- Exercise goal
From the line containing "Where should I" through the last line of the records below, each line is to be repeated exactly; pictures are to be omitted.

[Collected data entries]
------

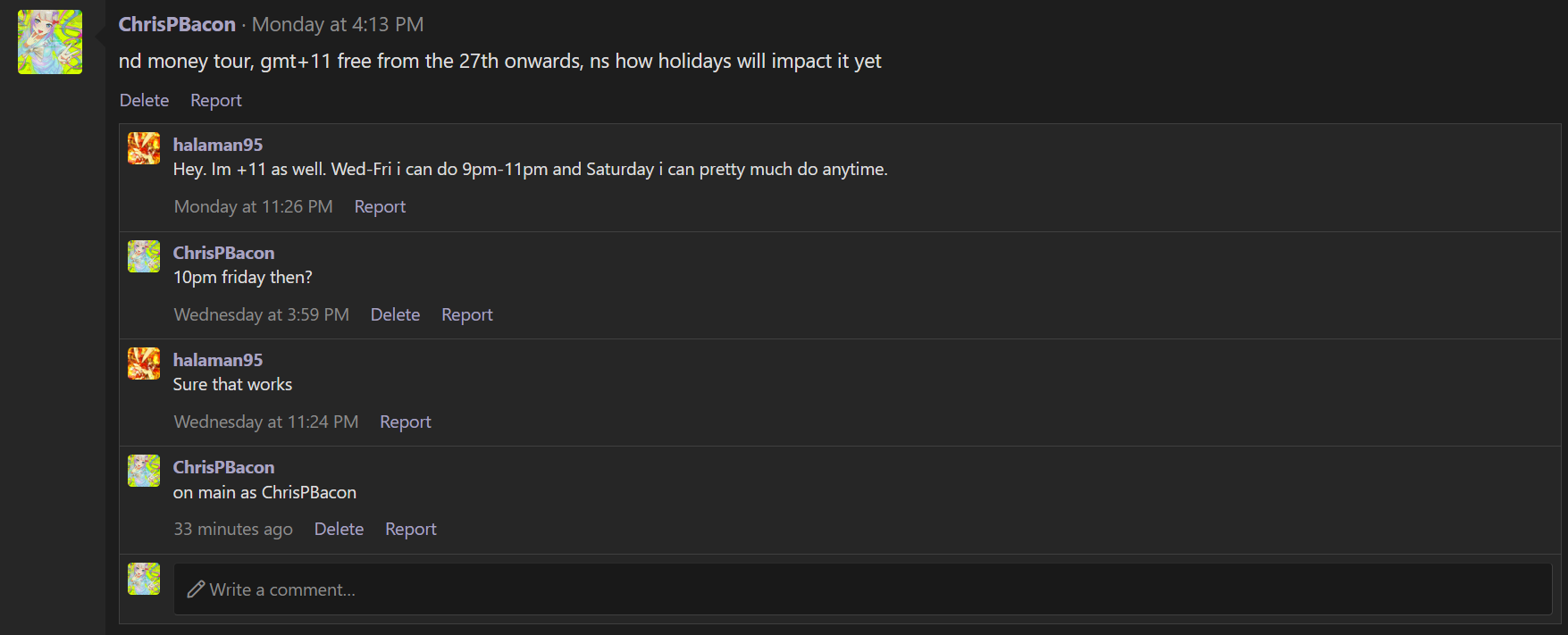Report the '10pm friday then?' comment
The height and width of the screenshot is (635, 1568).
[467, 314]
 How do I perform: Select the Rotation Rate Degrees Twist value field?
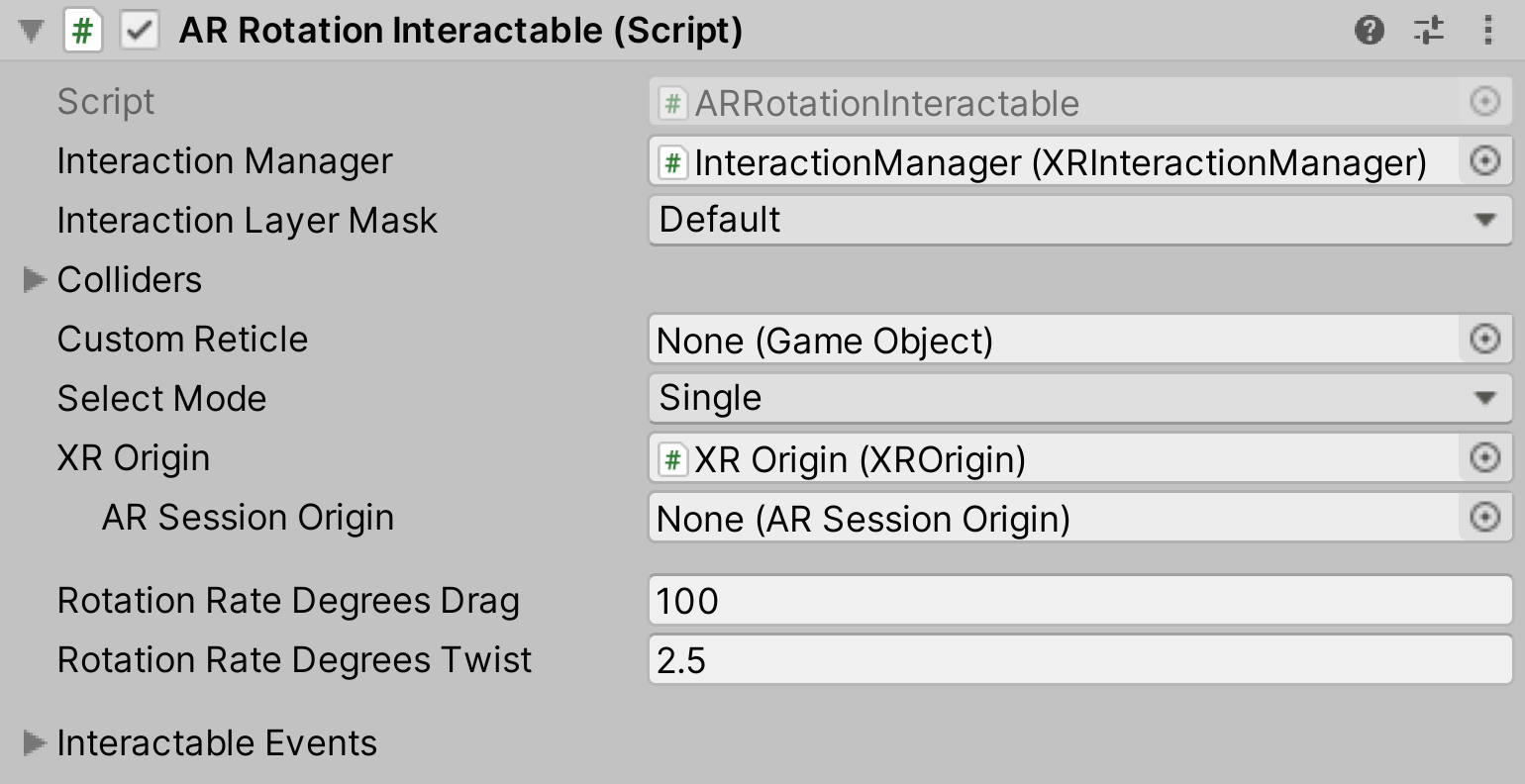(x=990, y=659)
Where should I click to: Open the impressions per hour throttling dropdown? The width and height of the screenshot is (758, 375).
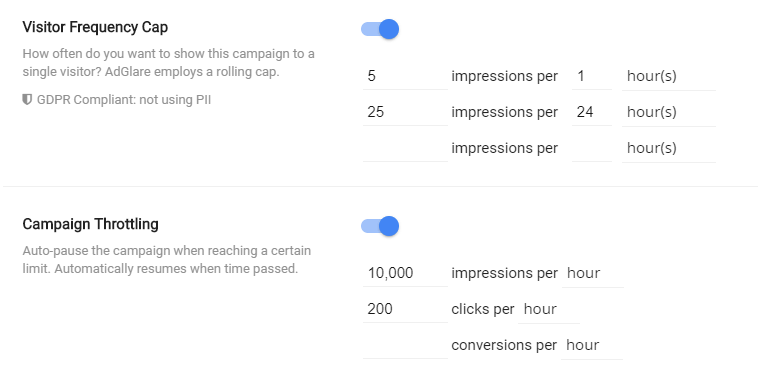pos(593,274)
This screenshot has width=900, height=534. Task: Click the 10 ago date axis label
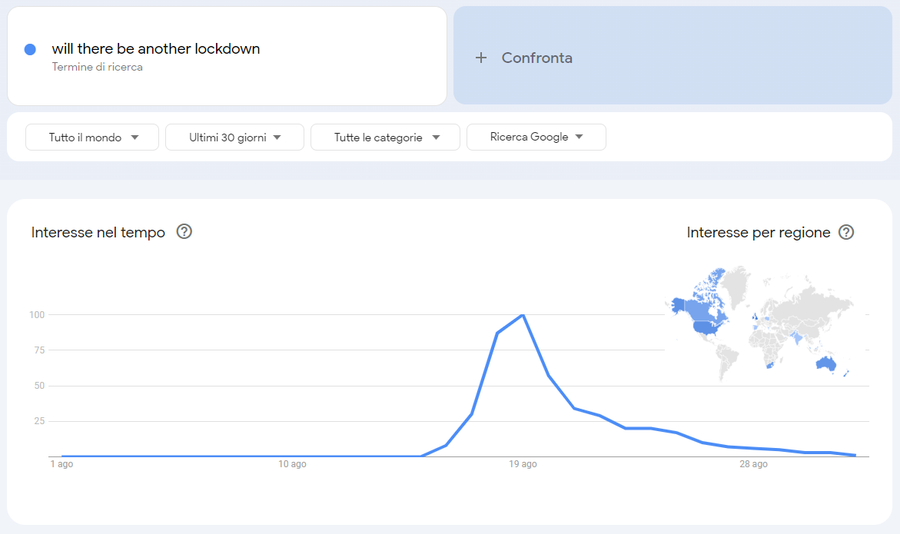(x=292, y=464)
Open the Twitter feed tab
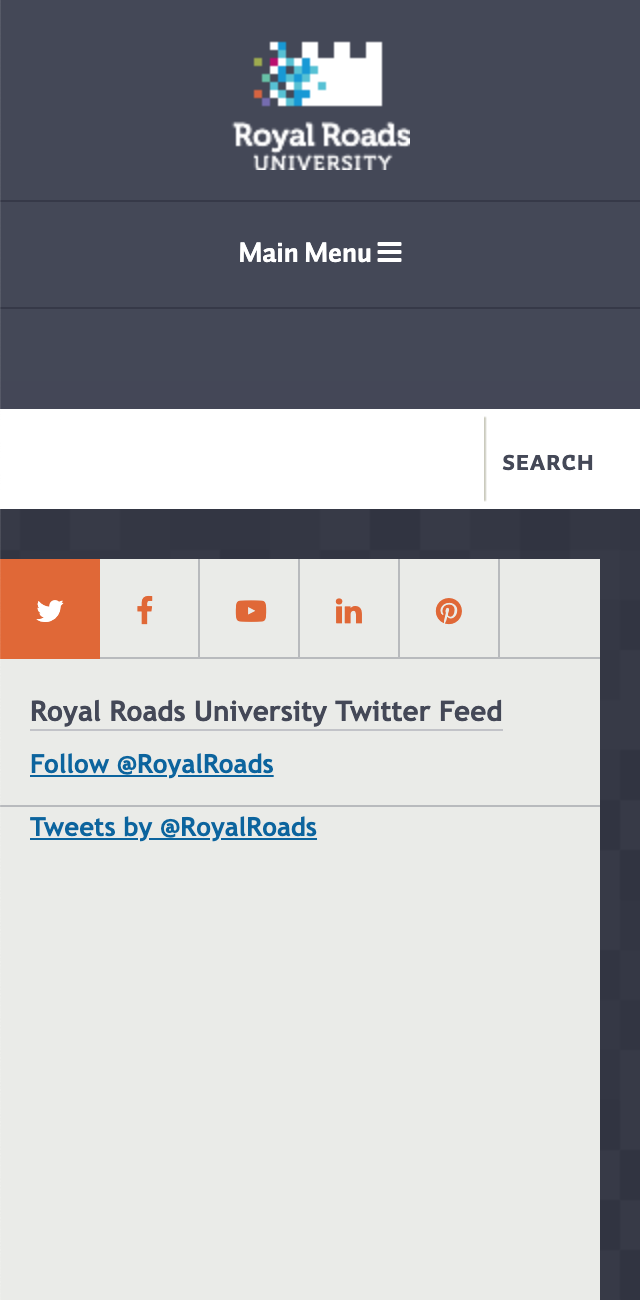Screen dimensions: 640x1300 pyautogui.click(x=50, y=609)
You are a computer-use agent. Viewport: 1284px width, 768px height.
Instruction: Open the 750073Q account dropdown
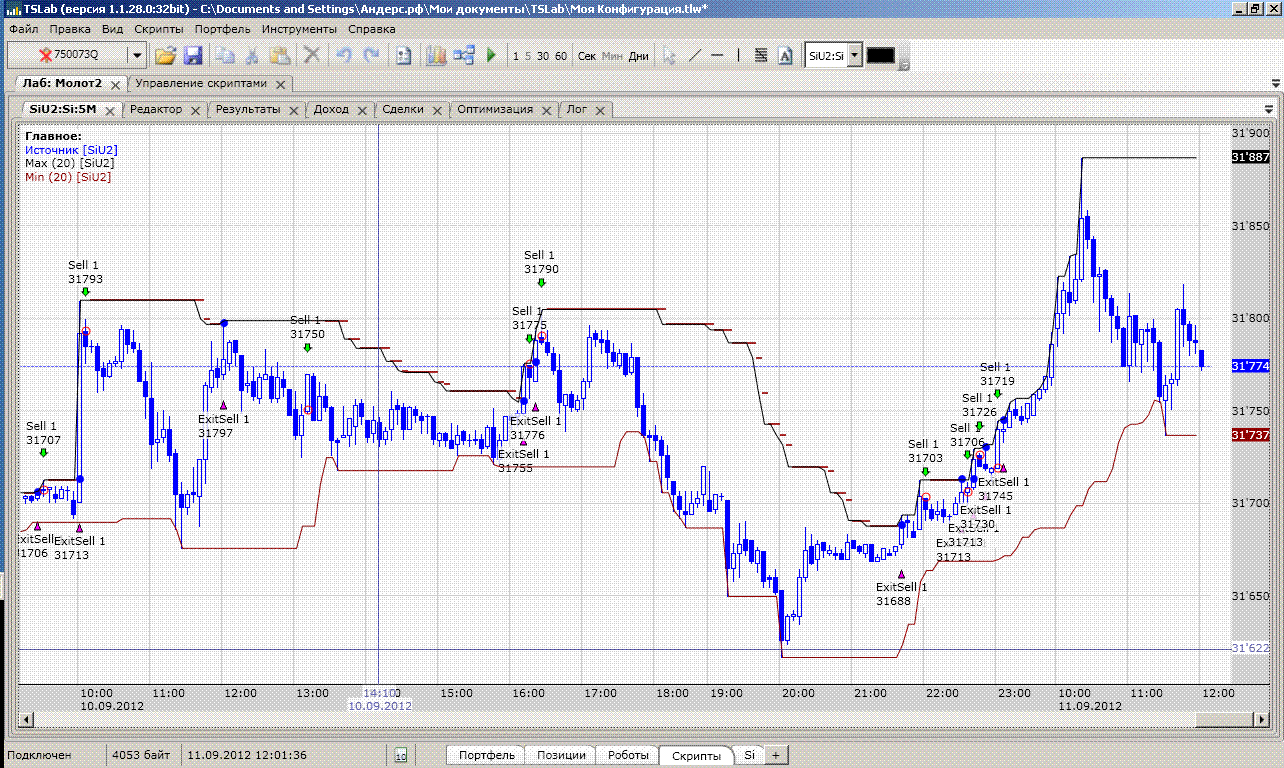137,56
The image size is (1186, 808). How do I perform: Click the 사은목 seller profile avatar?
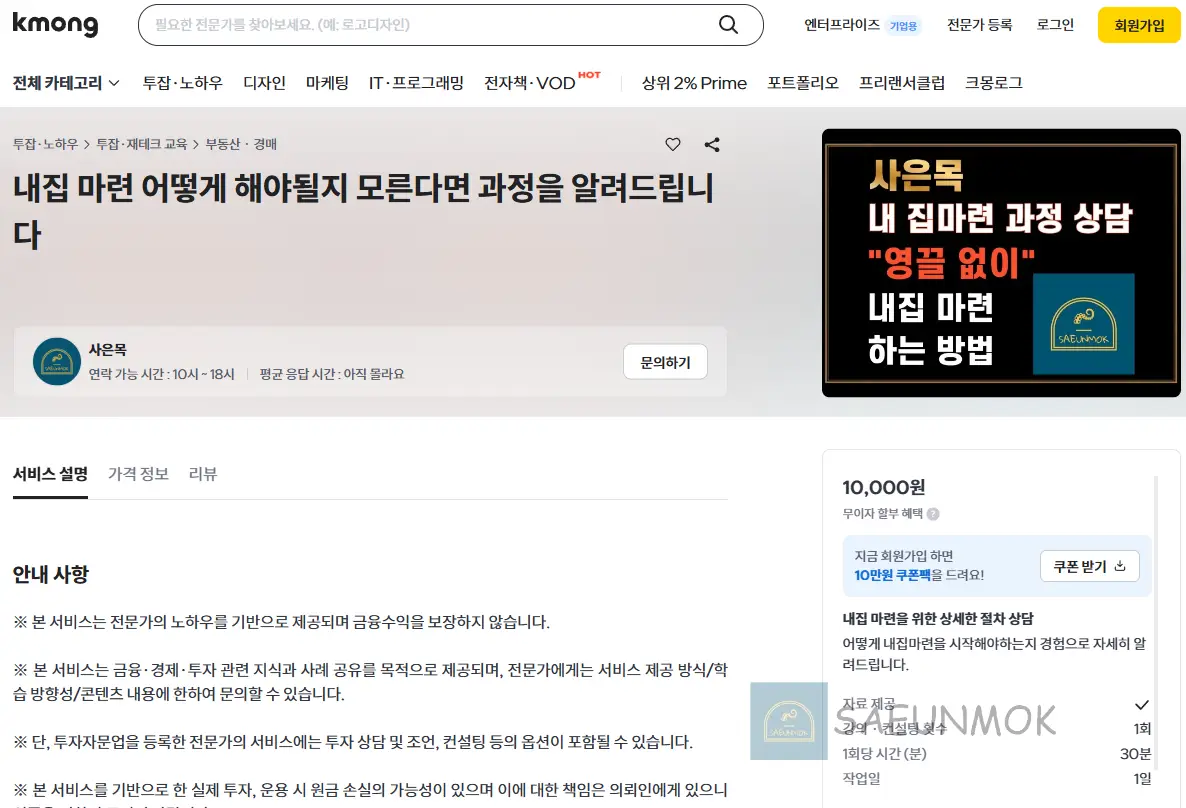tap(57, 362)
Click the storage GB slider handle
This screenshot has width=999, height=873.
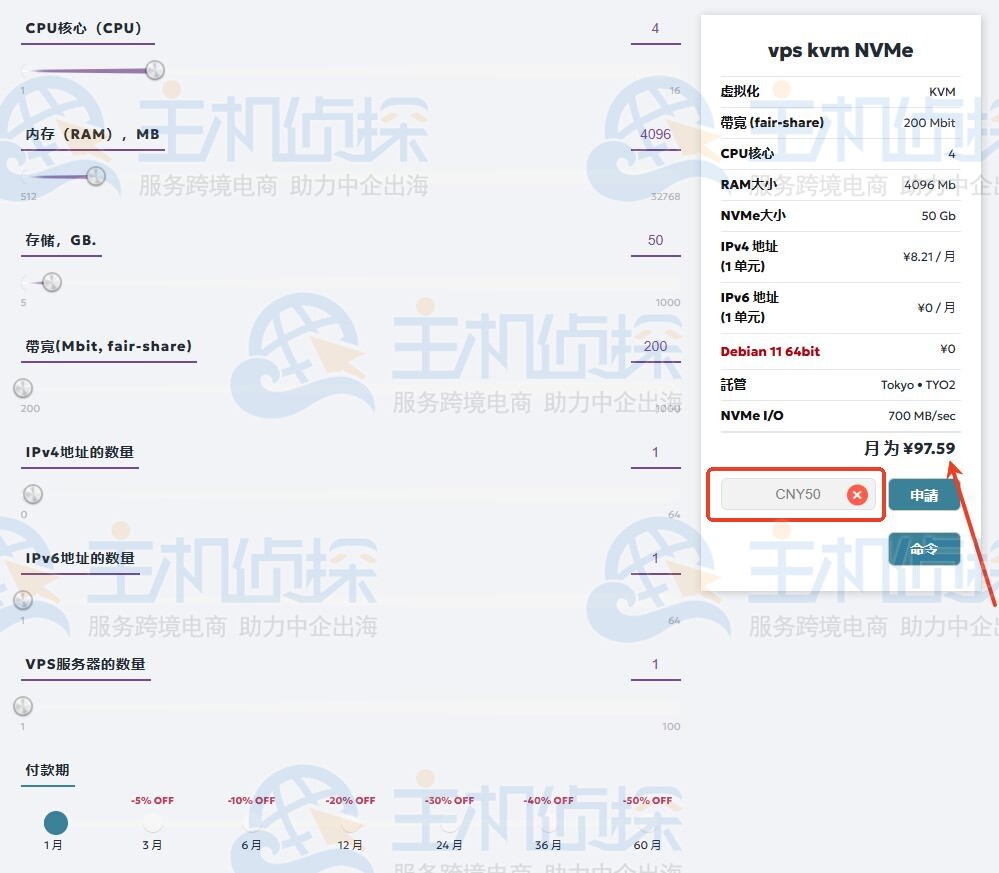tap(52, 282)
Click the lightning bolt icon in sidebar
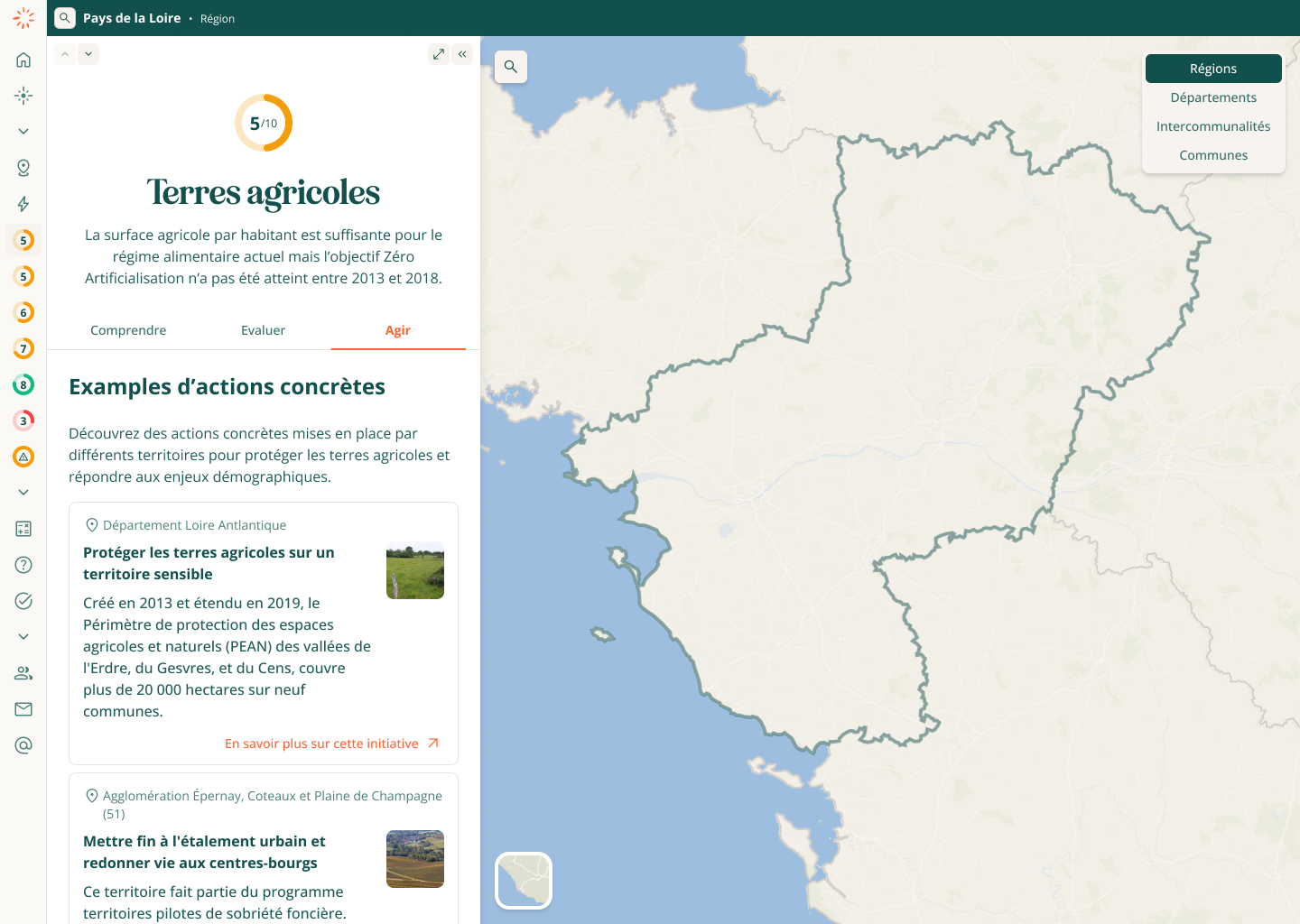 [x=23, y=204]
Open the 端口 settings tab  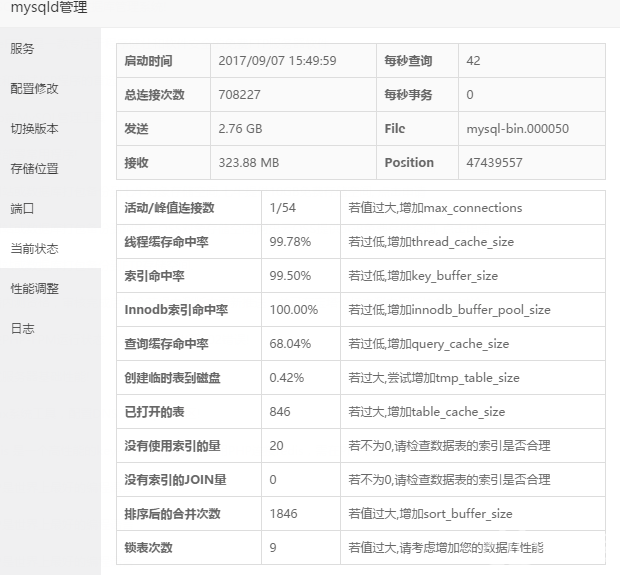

------

- Response to this task
Where should I click to: Open the impressions per hour throttling dropdown? The width and height of the screenshot is (758, 375).
pos(593,274)
This screenshot has width=900, height=534. Task: Click the 10 ago date axis label
(x=292, y=464)
Open the Twitter feed tab
Screen dimensions: 640x1300 pyautogui.click(x=50, y=609)
You are a computer-use agent. Viewport: 1284px width, 768px height.
Instruction: Open the 750073Q account dropdown
137,56
The image size is (1186, 808). How do I perform: Click the 사은목 seller profile avatar?
tap(57, 362)
Click the storage GB slider handle
This screenshot has width=999, height=873.
tap(52, 282)
Click the lightning bolt icon in sidebar
 [x=23, y=204]
Open the 端口 settings tab  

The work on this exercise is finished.